Faceting by spectral class provides separate plots for each class, allowing a side-by-side comparison of the temperature and brightness trends within each class. This approach can reveal differences in temperature ranges or brightness distributions across classes. For instance, if one class has a wider spread in temperature or a different trend, it’s easier to see in a faceted plot. Visualizing through a faceted plot is a powerful way to compare groups directly without overlaying them, making patterns and outliers clearer within each class.

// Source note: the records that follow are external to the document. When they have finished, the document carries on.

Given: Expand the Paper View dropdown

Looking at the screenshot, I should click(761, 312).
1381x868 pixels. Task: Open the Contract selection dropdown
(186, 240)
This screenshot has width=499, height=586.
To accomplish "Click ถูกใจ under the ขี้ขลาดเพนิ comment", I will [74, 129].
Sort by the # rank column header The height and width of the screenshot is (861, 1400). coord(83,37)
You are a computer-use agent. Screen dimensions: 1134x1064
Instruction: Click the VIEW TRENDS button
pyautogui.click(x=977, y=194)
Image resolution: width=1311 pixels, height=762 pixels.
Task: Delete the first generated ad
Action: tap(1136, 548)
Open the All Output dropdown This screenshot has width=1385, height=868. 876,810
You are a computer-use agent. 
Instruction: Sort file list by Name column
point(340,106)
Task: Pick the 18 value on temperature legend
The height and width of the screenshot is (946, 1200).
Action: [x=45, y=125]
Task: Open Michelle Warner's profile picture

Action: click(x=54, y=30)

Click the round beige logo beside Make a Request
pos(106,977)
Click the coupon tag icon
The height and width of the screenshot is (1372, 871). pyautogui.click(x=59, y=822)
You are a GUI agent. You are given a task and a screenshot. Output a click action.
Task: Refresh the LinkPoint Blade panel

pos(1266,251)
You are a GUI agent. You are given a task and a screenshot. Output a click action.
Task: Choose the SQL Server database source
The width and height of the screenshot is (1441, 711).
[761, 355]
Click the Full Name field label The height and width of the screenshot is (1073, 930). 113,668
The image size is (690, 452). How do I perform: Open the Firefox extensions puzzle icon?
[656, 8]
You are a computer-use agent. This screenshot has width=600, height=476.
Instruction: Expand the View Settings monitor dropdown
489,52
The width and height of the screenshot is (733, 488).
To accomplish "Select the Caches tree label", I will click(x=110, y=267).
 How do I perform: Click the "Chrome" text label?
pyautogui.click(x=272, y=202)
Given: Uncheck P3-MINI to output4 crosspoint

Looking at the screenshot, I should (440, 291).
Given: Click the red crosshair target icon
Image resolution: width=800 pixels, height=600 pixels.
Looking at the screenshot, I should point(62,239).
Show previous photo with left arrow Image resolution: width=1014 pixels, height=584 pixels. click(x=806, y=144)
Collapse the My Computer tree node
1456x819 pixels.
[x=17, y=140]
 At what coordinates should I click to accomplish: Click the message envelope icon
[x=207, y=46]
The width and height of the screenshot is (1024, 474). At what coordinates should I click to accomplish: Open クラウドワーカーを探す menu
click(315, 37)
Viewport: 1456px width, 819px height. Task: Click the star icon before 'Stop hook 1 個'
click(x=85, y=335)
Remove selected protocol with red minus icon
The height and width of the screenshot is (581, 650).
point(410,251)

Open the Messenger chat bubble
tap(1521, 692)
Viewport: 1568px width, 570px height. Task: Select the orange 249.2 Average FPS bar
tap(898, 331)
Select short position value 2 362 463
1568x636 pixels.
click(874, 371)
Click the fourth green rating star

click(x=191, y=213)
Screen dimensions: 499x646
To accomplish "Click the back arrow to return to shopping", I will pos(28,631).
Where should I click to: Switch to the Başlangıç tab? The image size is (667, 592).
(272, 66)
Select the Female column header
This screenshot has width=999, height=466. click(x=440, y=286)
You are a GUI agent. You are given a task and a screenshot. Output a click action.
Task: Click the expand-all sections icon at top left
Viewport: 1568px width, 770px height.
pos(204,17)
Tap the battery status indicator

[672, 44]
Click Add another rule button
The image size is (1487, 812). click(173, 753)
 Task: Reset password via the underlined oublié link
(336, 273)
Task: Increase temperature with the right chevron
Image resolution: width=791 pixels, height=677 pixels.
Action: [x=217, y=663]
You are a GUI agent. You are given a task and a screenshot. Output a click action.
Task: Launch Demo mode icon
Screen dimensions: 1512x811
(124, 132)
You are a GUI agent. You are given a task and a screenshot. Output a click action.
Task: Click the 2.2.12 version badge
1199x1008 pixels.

ggplot(stars, aes(x = temperature, y = magnitude, color = spectral_class)) +
  geom_point() +
  facet_wrap(~ spectral_class) +
  labs(
    title = "Class-Specific Patterns in Star Temperature and Brightness",
    x = "Temperature (K)",
    y = "Magnitude"
  ) +
  theme_minimal()

Interactive visualization

Setup stellar catalog: fit linear model

lm_fit <- lm(magnitude ~ temperature, data = stars) # for trend line
stars$fit <- predict(lm_fit, stars)  # add fitted values to data

Stellar Catalog

Key terms for the stellar catalog

# - Temperature (K): star surface temperature in Kelvin (K), typical for stellar temperature measurements
# - Magnitude: star brightness scale, where lower numbers mean brighter stars; higher numbers mean dimmer ones.
# - Star: each point in the interactive catalog represents an individual star.
# - Spectral class: categorization of stars based on based on characteristics like temperature, using classes from hot to cool: O, B, A, F, G, K, M. D is a sub classification, meaning dwarf star. e.g. DA, DF, etc.

highchart() %>%
  hc_add_series(data = stars,
                type = "scatter",
                hcaes(x = temperature, y = magnitude, color = spectral_class, name = star),
                marker = list(symbol = "diamond", radius = 4),
                name = "Stellar Data") %>%
  hc_add_series(data = stars,
                type = "line", # trend line
                hcaes(x = temperature, y = fit),
                name = "Trend Line",
                color = "white",
                lineWidth = 1,
                dashStyle = "ShortDash") %>%
  hc_xAxis(title = list(text = "Temperature (K)")) %>%
  hc_yAxis(title = list(text = "Magnitude")) %>%
  hc_title(text = "Temperature and Brightness in the Stellar Catalog") %>%
  hc_subtitle(text = "Exploring the relationship between star temperature and magnitude") %>%
  hc_tooltip(pointFormat = "<b>{point.name}</b><br>Temperature: {point.x} K<br>Magnitude: {point.y}<br>Spectral Class: {point.spectral_class}") %>%
  hc_add_theme(hc_theme_darkunica()) %>%
  hc_chart(backgroundColor = "#4a4a4a")

Conclusion

I explored the stars dataset from the dslabs package to analyze relationships between temperature, magnitude (star brightness), and spectral class among various stars. Starting with setup, cleanup, EDA, and then advanced exploration, I used multiple visualizations to glimpse the relationships of the variables used in stellar characteristics, where each plot offered a unique perspective and interpretation. As a highlight, I created the interactive stellar catalog through highchart where each point represents an individual star in the data set. I added a trend line to display the general relationship between temperature and magnitude. As a result, as stellar temperature increases, brightness tends to decrease. Overall, the catalog is user-friendly, so those who interact with it can explore the star’s details and view the trend between the two variables, providing clear context to all interacting with it.